Search code examples
htmlpandocasciidoc

Cyrillic symbols processing in pandoc when converting HTML to ADOC


I have an HTML file that is written in Russian and I want to convert it to an ADOC file using pandoc.

<!DOCTYPE html
  SYSTEM "about:legacy-compat">
<html lang="ru-ru"><head><meta http-equiv="Content-Type" content="text/html; charset=UTF-8"><meta charset="UTF-8"><meta name="copyright" content="(C) Copyright 2021"><meta name="DC.rights.owner" content="(C) Copyright 2021"><meta name="DC.type" content="task"><meta name="DC.relation" scheme="URI" content="../topics/ManageEmployees.html"><meta name="prodname" content="Docsvision 5. Web-клиент"><meta name="prognum" content="5.5.16"><meta name="docver" content="1.0"><meta name="DC.format" content="HTML5"><meta name="DC.identifier" content="DeleteEmployee"><meta name="DC.language" content="ru-ru"><link rel="stylesheet" type="text/css" href="../commonltr.css"><title>Удаление сотрудника</title></head><body id="DeleteEmployee"><main role="main"><article role="article" aria-labelledby="ariaid-title1">

    <h1 class="title topictitle1" id="ariaid-title1">Удаление сотрудника</h1>
    <div class="body taskbody">
        
        <section><div class="li stepsection"><p class="p">Для удаления ранее созданного сотрудника:</p></div><ol class="ol steps"><li class="li step">
                <span class="ph cmd">В правой области справочника выберите сотрудника, которого необходимо
                    удалить.</span>
            </li><li class="li step">
                <span class="ph cmd">Вызовите контекстное меню на выбранном сотруднике.</span>
            </li><li class="li step">
                <span class="ph cmd">Выберите в контекстном меню пункт  <span class="keyword parmname">Удалить</span>.</span>
            </li><li class="li step">
                <span class="ph cmd">Появится предупреждение, подтвердите действие кнопкой
                        <span class="ph uicontrol">ОК</span>.</span>
            </li></ol></section>
        <section class="section result" id="DeleteEmployee__result_lv3_2pt_y4b">
            <div class="note note note_note"><span class="note__title">Прим.:</span> Сотрудник будет полностью удалён из справочника.</div>
        </section>
    </div>
<nav role="navigation" class="related-links"><div class="familylinks"><div class="parentlink"><strong>На уровень выше:</strong> <a class="link" href="../topics/ManageEmployees.html">Работа с сотрудниками</a></div></div></nav></article></main></body></html>

I am using the following command:

pandoc --wrap=none -f html -t asciidoc .\topics\CreateDocumentCard.html > ..\output\file.adoc.

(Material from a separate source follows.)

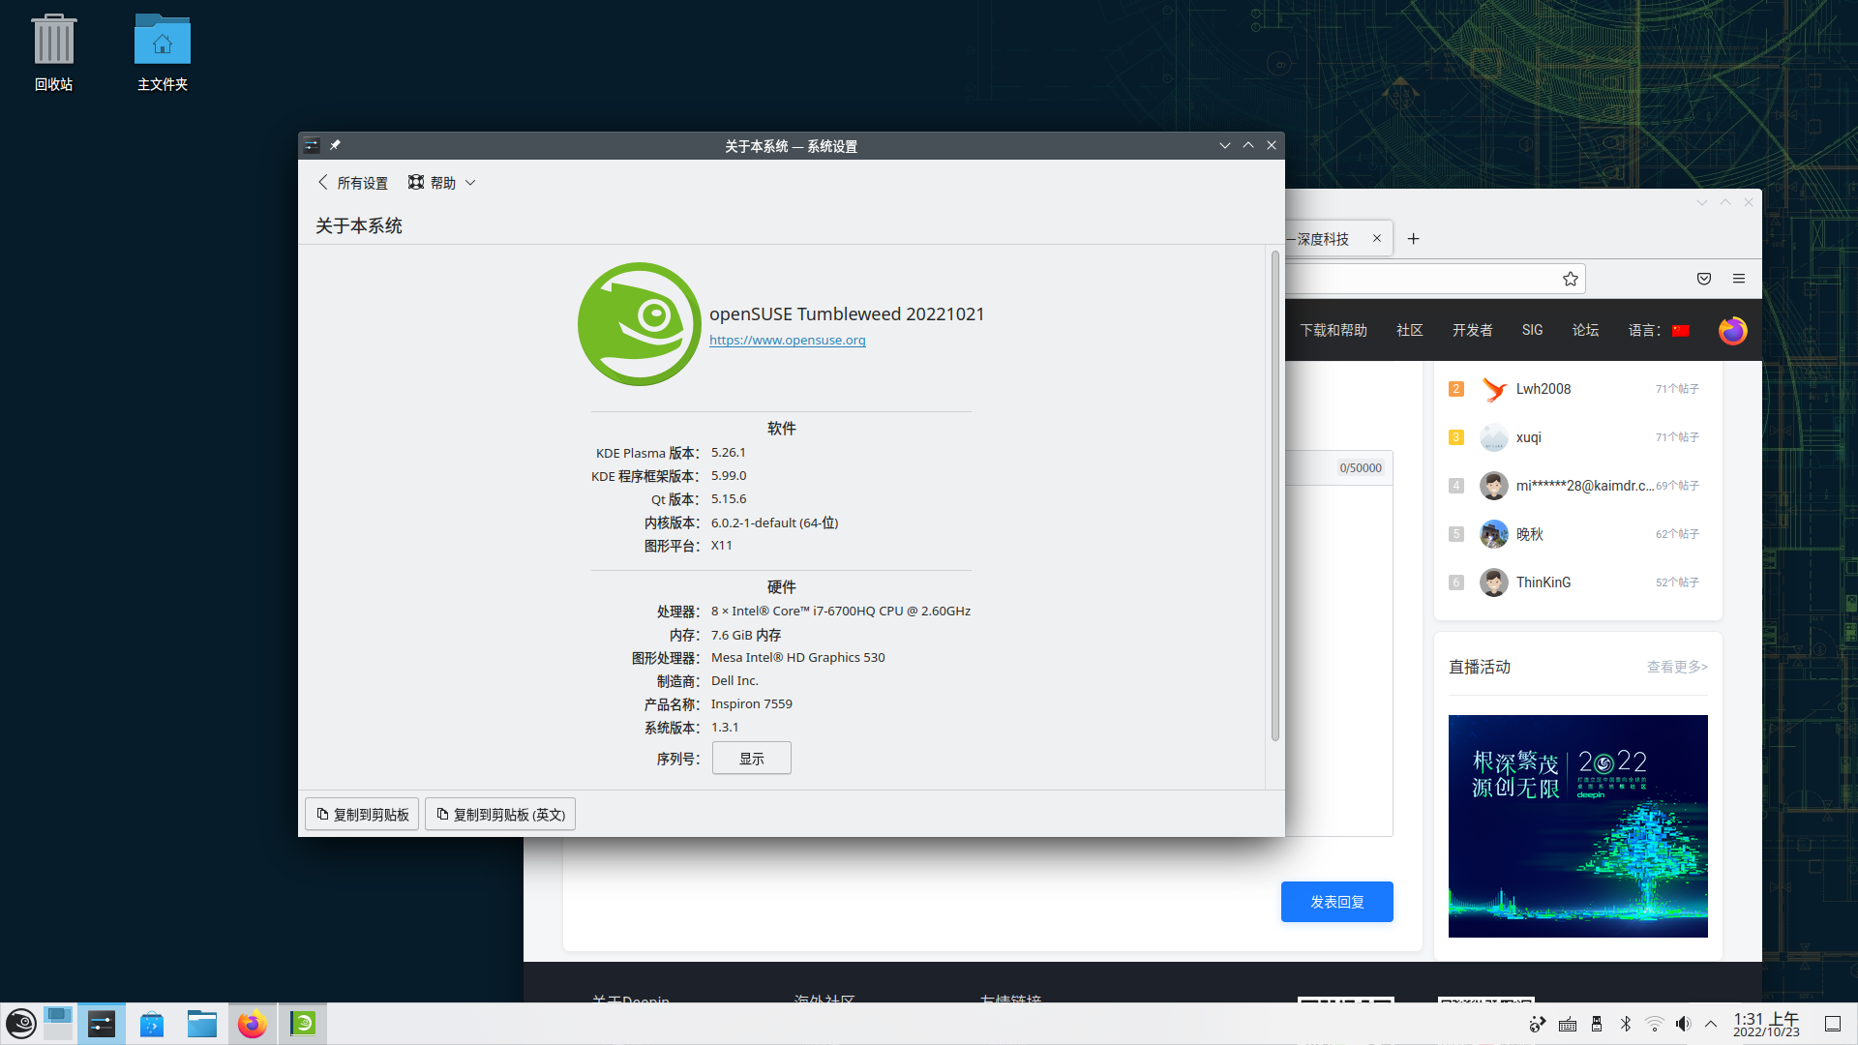Toggle show desktop button at panel end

The conversion goes fine, it produced the output, but the output only supports Latin characters. All the Cyrillic characters look like mumbo jumbo. The output and the preview in IntelliJ Idea look like this:

preview in IntelliJ Idea

You can see that Latin chars are processed normally.

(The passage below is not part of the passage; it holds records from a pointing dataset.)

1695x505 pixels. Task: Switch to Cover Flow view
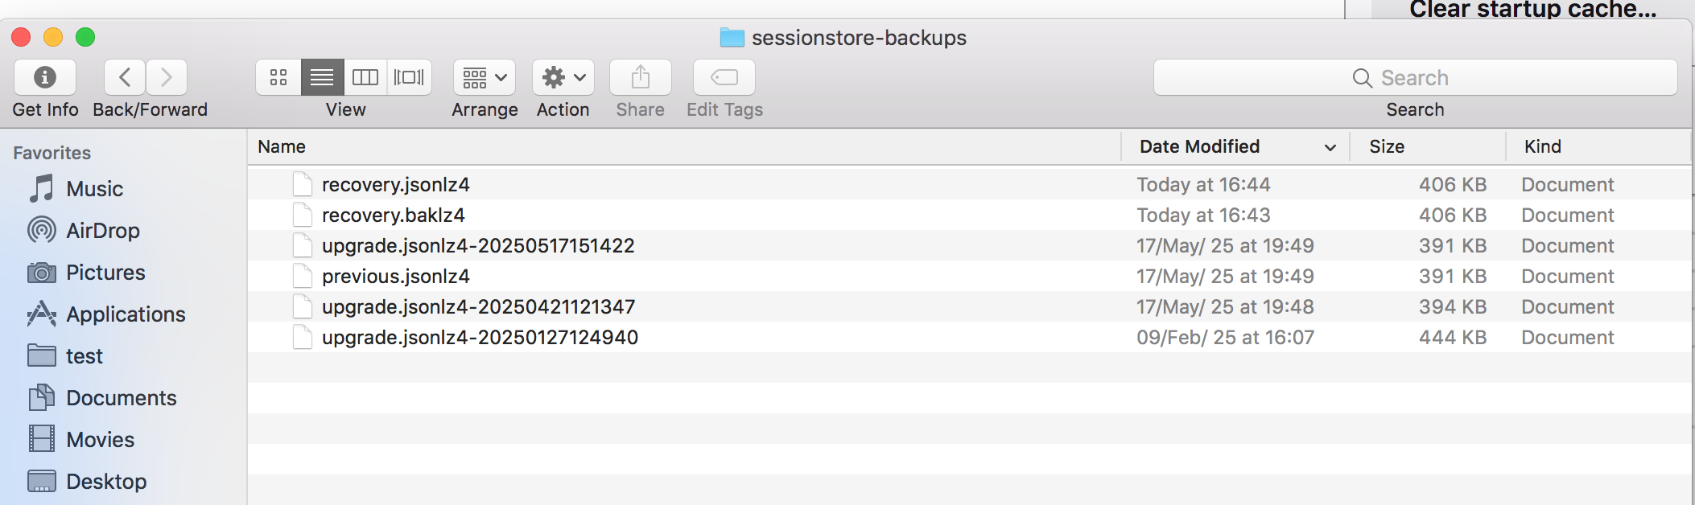click(x=409, y=77)
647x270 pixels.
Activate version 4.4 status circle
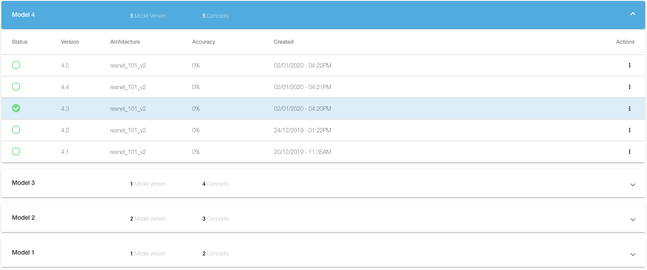coord(16,87)
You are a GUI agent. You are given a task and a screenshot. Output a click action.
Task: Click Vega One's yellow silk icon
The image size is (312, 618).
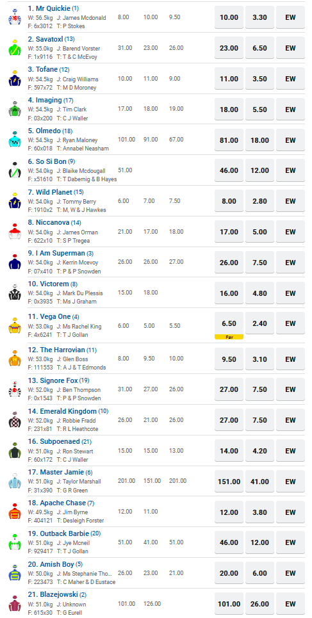coord(15,325)
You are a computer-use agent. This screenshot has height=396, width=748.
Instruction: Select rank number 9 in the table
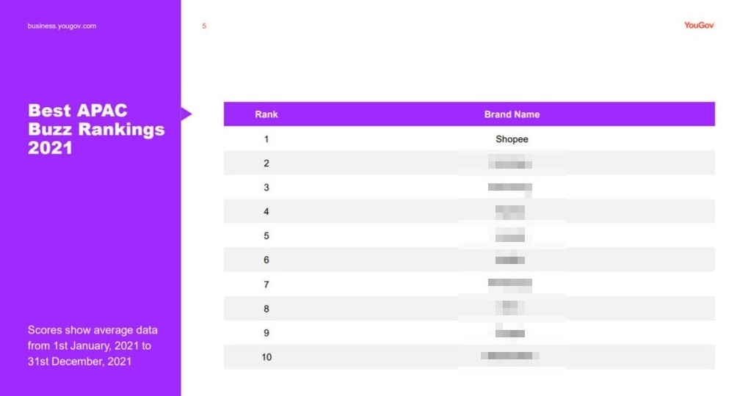(266, 333)
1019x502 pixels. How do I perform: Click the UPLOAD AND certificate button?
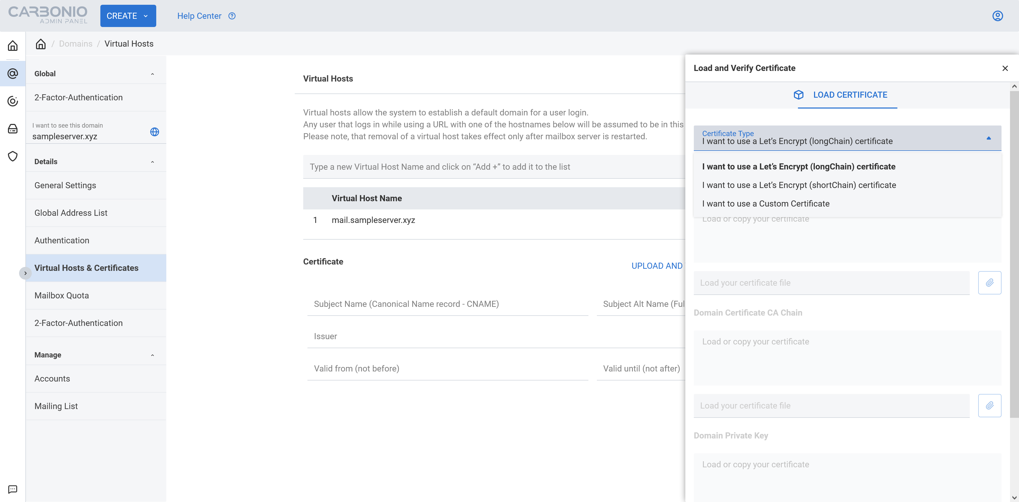(x=657, y=265)

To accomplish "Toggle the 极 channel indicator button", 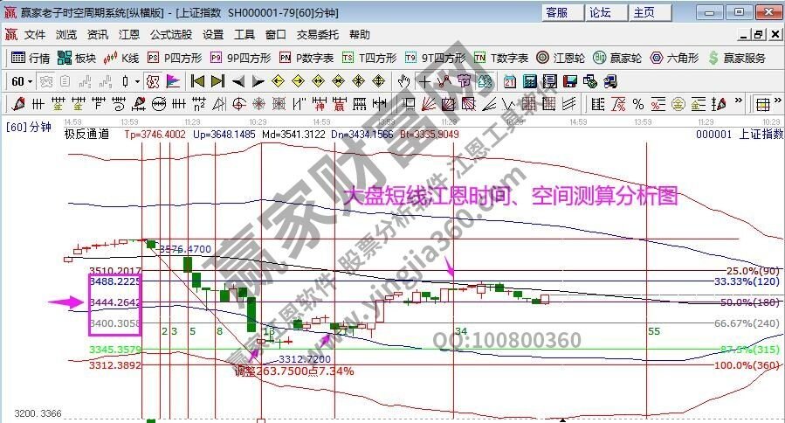I will [153, 81].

I made some searching and found out that some people experience similar issues with Cyrillic symbols when processing PDF files. So tried adding similar parameters to the command line like this:

-V mainfont='My Font' -V lang -V babel-lang=russian

It didn't work, however.

I also tried the online version of pandoc here with the same HTML source and for some reason, it converted just fine.

pandoc online

And I get the same result when converting from md to adoc.

I need Cyrillic characters to be properly displayed when converting HTML/MD to AsciiDoc with pandoc from the command prompt. How can I achieve that?


Solution

  • Pandoc produces UTF-8 encoded output, while Windows uses UTF-16 by default. The problem stems from using a redirect to pipe the output to a file, as the new file will be written using UTF-16. The solution is therefore to let pandoc write the output to a file via the -o file.adoc (or --output file.adoc) command line option, thereby ensuring that the file has UTF-8 encoding as well.